Reproduction steps:
Record audio/mp4, codecs=mp4a with Safari media recorder
Send it to whisper (I tried sending it through postman and node.js)
Results:
Recognition just cuts off at 1 to 3 words every time even in small recordings (under 10 seconds)
Expected resullts:
Recognition goes up to 25 megabytes of data as Whisper stated
Additional testing:
Playback of sample files (VLC/Apple Music) +
FFmpeg conversion of sample mp4 files to mp3/AAC/ogg(opus) +
I will make a temporal crutch in the backend of the application to FFmpeg files to other codec and format. It’s very frustrating when the product team claims speech recognition functionality in m4a as well as in mp4 formats, but it’s broken. By the way, it was working fine before.

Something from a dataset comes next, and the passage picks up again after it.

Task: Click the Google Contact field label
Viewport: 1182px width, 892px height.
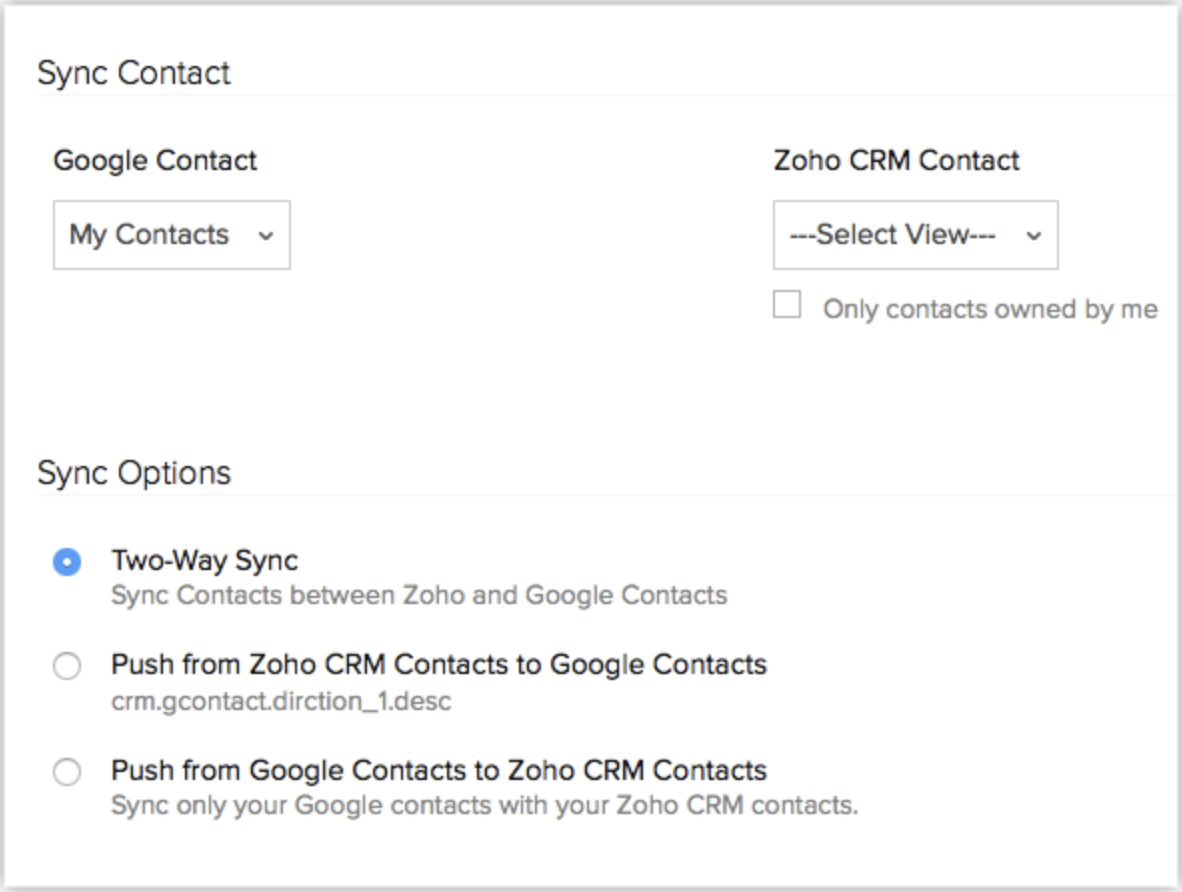Action: point(155,161)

It worked for me too. I tried other solutions (e.g. using mic-recorder-to-mp3 as described in community[dot]openai[dot]com/whisper-api-only-transcribing-first-few-seconds/457663/7) and mediaRecorder.start(1000) and a little prompt to whisper made my day.
Does anyone have an idea on how to record audio in iOS iPhone PWA standalone mode? I’m facing an issue where my PWA works well on Safari, but when I add it to the home screen in standalone mode, it asks for permission to access audio. I grant permission, but the audio is not recorded; it just produces a beep sound. Does anyone know how to fix this?